┌──

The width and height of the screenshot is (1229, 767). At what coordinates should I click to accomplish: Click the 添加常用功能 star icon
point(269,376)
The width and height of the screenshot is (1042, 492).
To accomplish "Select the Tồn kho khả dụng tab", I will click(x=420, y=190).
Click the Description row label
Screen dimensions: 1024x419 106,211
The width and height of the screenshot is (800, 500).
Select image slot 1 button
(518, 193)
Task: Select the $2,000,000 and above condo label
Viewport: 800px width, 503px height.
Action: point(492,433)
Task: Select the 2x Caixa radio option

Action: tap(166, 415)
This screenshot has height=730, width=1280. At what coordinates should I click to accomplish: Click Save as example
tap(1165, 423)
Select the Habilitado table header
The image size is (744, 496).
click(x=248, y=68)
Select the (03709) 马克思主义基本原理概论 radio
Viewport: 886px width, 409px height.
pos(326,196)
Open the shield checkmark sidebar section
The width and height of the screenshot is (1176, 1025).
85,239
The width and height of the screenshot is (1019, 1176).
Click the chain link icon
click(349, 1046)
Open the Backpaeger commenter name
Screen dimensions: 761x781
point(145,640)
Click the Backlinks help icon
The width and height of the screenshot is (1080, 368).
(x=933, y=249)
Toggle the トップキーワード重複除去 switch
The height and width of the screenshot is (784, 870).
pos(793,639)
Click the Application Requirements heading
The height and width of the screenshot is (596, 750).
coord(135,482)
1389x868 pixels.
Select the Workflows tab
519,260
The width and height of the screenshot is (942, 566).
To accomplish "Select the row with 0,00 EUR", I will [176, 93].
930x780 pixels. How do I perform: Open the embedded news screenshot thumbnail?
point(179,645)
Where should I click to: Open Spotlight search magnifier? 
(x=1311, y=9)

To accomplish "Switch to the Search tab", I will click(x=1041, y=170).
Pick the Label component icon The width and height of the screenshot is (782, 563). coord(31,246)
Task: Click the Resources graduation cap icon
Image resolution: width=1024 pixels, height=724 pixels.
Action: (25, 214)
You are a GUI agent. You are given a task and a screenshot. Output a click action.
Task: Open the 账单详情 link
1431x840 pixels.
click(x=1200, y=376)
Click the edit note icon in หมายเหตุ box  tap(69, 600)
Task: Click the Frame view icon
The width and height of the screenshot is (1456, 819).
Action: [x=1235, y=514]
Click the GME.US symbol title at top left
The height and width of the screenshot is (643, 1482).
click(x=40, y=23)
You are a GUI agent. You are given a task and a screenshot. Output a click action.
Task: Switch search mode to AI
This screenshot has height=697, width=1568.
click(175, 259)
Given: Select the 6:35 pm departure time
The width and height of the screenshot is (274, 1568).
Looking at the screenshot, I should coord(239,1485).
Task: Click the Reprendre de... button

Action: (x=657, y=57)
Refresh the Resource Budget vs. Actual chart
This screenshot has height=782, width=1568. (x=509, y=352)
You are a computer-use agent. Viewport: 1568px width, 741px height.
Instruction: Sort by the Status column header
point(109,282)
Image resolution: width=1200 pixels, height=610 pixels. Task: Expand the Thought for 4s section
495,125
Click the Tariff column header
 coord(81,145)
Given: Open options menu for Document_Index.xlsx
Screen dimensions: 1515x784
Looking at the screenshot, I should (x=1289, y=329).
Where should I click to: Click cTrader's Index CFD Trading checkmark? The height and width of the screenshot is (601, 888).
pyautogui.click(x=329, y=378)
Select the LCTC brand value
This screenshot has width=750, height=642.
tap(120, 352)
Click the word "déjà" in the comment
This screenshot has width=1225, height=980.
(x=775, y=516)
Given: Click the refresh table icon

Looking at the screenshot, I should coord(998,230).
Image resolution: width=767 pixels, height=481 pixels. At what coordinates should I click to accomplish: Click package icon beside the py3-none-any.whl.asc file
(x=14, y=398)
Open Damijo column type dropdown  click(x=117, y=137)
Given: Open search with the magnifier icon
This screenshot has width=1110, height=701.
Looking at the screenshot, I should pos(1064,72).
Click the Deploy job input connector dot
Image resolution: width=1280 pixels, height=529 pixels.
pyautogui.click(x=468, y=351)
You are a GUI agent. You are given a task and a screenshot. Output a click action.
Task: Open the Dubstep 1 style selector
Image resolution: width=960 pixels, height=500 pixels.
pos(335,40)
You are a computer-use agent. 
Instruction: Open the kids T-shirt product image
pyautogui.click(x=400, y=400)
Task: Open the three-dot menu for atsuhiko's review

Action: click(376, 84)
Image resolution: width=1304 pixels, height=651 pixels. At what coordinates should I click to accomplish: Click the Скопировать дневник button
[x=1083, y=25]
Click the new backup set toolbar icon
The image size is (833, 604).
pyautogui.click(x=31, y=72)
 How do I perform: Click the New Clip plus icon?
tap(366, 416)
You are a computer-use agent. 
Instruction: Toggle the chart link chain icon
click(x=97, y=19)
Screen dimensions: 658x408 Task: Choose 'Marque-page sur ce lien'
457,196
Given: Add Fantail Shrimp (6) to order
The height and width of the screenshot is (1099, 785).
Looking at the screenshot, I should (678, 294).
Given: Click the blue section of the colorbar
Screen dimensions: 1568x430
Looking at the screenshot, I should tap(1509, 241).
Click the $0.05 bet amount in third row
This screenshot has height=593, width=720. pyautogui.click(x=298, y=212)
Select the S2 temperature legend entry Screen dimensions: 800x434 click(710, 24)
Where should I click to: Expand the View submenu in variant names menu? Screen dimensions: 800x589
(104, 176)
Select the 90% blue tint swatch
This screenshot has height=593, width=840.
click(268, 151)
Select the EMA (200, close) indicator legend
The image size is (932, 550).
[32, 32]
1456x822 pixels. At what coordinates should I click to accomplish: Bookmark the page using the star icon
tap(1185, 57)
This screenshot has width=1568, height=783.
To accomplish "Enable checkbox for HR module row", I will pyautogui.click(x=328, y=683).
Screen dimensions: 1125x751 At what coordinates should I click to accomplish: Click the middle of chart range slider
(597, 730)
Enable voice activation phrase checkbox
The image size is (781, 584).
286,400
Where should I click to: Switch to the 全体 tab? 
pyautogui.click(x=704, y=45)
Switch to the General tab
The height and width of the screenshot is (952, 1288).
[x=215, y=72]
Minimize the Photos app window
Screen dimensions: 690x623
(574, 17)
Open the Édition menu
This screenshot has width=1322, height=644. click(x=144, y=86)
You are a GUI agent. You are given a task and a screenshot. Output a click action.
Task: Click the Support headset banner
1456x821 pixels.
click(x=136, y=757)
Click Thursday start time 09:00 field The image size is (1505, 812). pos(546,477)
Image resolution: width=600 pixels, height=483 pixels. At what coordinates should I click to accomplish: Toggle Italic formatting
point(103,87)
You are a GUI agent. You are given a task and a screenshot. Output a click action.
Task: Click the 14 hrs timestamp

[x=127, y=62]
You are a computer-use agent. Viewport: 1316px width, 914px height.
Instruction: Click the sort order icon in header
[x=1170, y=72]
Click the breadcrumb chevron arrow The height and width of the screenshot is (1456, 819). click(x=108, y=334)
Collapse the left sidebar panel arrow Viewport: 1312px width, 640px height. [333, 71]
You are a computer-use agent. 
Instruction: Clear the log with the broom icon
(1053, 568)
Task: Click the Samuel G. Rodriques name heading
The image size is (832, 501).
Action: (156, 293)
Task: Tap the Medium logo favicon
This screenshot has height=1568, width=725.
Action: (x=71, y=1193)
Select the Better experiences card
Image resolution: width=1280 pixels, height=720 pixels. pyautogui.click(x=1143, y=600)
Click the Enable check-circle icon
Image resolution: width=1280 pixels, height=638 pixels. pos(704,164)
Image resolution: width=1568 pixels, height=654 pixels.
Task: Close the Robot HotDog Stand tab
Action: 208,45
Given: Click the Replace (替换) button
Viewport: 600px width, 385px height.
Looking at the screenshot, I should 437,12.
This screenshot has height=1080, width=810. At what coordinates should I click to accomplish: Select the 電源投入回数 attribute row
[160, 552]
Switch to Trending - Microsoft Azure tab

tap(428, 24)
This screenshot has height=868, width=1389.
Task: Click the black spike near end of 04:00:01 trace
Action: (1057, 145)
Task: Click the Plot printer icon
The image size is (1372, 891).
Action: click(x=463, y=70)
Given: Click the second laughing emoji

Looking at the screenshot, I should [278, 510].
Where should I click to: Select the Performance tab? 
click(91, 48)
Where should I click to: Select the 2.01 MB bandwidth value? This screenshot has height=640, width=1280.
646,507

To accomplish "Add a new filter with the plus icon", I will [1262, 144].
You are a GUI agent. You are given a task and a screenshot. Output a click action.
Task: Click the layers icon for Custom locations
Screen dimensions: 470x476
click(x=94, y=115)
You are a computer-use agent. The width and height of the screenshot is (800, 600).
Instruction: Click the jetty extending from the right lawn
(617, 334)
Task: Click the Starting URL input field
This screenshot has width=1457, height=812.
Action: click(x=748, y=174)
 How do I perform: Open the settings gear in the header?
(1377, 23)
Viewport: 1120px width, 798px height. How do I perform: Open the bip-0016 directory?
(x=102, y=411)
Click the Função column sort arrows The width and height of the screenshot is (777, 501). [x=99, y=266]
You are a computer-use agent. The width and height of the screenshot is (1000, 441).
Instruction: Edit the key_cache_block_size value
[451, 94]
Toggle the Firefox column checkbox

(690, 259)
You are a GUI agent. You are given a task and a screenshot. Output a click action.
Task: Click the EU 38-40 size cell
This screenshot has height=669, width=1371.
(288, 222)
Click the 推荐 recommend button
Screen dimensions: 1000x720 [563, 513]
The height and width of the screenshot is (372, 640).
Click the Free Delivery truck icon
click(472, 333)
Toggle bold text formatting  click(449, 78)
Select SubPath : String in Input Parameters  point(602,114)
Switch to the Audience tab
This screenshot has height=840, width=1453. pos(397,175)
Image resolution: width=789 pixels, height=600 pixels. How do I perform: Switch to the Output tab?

└──

Written request: How many lines in the items above contain the string "order"? Case counts. Reply with the number alone.

Completed exercise: 2